Margaret Jane Radin on Boilerplate and the Rule of Law

You are about to drop your kids off at summer camp.

And the camp director asks you to sign a liability waiver with an extreme exculpatory clause.

If you sign, you are agreeing ‑‑ no matter how your child is injured, you can’t sue in court.

Do you sign?

You have just been presented with an adhesion contract.

Otherwise known as boilerplate.

The camp is seeking to strip you of your legal right to sue in the event your child is injured.

A private firm is seeking to undermine the public rule of law.

What to do?

Margaret Jane Radin has been thinking about these issues.

And she has written a book on the subject.

It’s called – Boilerplate: The Fine Print, Vanishing Rights, and the Rule of Law (Princeton University Press, 2012).

Radin is a professor of at the University of Michigan School of Law.

What is buried in boilerplate?

“Binding, mandatory pre‑dispute arbitration clauses delete the right to a jury trial and the availability of aggregate remedies – class actions and maybe even aggregate arbitration,” Radin told Corporate Crime Reporter in an interview last week.

“Anytime there are small overcharges that wouldn’t be worth trying to arbitrate individually, the firm can just get away with this.”

“Exculpatory clauses delete redress of grievances. They relieve firms of liability if they cause harm to me or my children through their own negligence.”

“Some of these exculpatory clauses purport to relieve the firm of liability for harm however caused, and that would include reckless or intentional acts. I don’t think the courts would enforce that if it came before them. But there it is in the document.”

“There are also choice of law or choice of forum clauses that direct the courts to permit legal redress only in a jurisdiction chosen by the firm. That means that residents of Washington can be forced to go to Florida or else give up their right to their day in court.”

“There was a famous case on that, Carnival Cruise Lines v. Shute, where our Supreme Court decided that such a choice of forum clause did not violate the constitutional right of due process.”

“Carnival Cruise is routinely invoked by federal courts to immunize boilerplate. In one case in the United States that I read, the choice of law/choice of forum clause said that all cases were to be decided in Gibraltar under Gibraltar law.”

“We have constitutional due process rights of fair play and substantial justice – every person has his or her right to a day in court. Some of these clauses make the right to a day in court pretty iffy. The courts should reconsider their stance here.”

“My conclusion – firms are using boilerplate to delete our legal universe and create their own legal universe. They are replacing the law of the state – which is the law of our society – with the law of the firm.”

What is a consumer to do?

“Consumer organizations could publicize which firms deploy the worst boilerplate so we could vote with our feet where it is possible,” Radin says.

“Reputable firms could start deploying boilerplate that is not so awful.”

“Organization such as Public Citizen or Citizen Works – could start writing boilerplate that would protect the firm from the worst it is worried about without trying to imply to us that its product is awful and they can’t be held liable for anything.”

“Some firms might adopt benign boilerplate.”

There are some cell phone companies that advertise that they have no boilerplate ‑‑ no contract in fact. They are using that as a marketing tool.

“It could be a mini trend,” Radin says. “We could help it along by having public interest groups, consumer organizations, and even ad hoc online organizing by showing firms that a lot of us don’t like this.”

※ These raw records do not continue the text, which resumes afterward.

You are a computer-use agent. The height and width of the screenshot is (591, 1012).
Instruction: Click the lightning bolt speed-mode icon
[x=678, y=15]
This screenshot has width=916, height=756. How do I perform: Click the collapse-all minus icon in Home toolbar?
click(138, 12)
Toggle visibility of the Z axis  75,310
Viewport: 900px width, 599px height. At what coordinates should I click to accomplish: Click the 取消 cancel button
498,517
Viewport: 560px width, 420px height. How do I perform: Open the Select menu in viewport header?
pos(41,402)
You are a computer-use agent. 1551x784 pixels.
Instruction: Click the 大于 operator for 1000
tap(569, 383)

What about acts of civil disobedience ‑‑ like mass burning of boilerplate contracts?

“I think mass burning of boilerplate would be great,” Radin says.

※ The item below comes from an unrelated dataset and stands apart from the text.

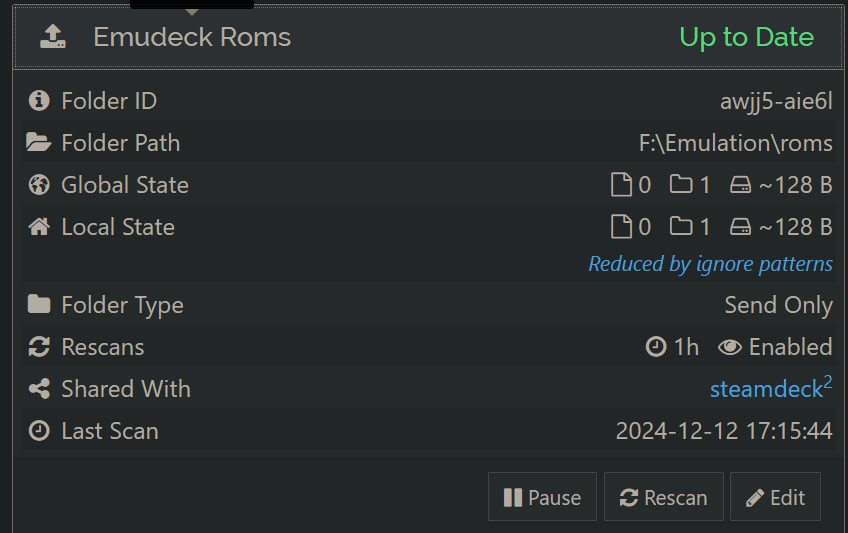Image resolution: width=848 pixels, height=533 pixels.
Task: Click the folder icon beside Folder Type
Action: 39,304
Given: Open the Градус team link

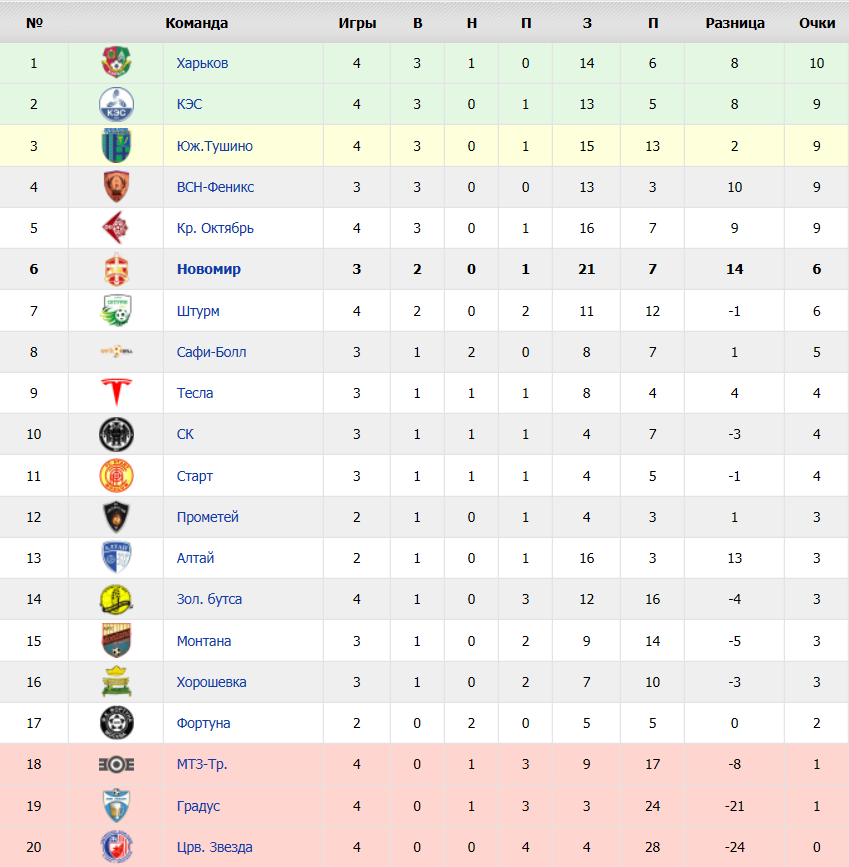Looking at the screenshot, I should 198,806.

Would it be like a draft card? Would it be illegal to burn boilerplate?

“Boilerplate is not being imposed by the government. We do have free speech rights, I hope. It was illegal to burn the draft card because the Supreme Court decided that the government needed it for appropriate administration of the draft, and that trumped the First Amendment. I’m not sure it’s illegal to burn boilerplate. The company would say – we have plenty of copies of it.”

“I really wish legislatures would make some legal rights non waivable.

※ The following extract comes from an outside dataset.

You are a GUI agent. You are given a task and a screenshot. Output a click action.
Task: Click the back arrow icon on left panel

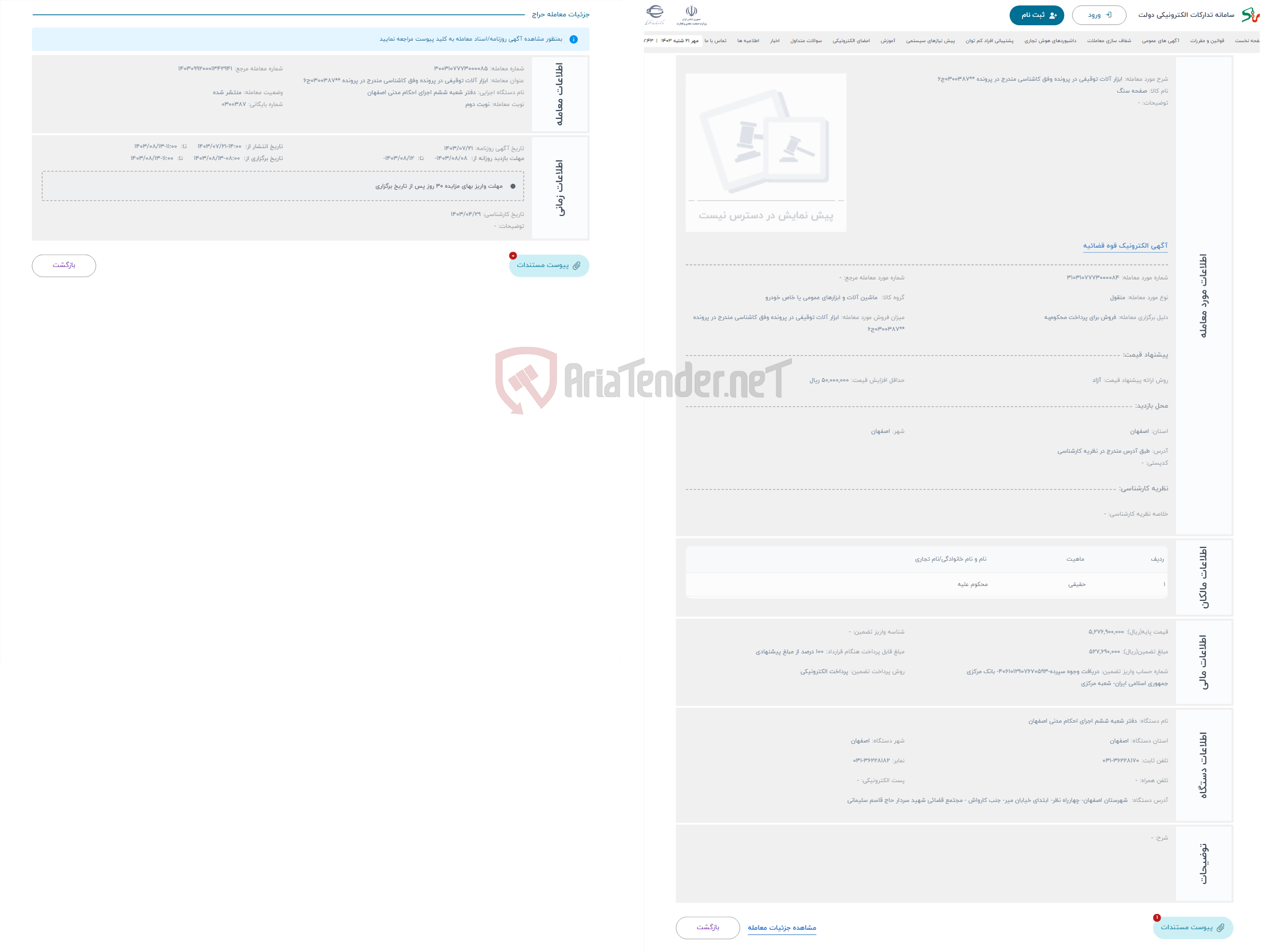(x=64, y=265)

For example, some states say – if you have the right to get your security deposit back from a landlord, unless the landlord gives you a damage report, that right is not waivable in boilerplate.”

“If we took the decision about terms away from the lawyers in the firm, the marketing people and the executives might not want to use the most onerous boilerplate.”

[For the complete q/a transcript of the Interview with Margaret Jane Radin, see 27 Corporate Crime Reporter 2(10), January 14, 2013, print edition only.]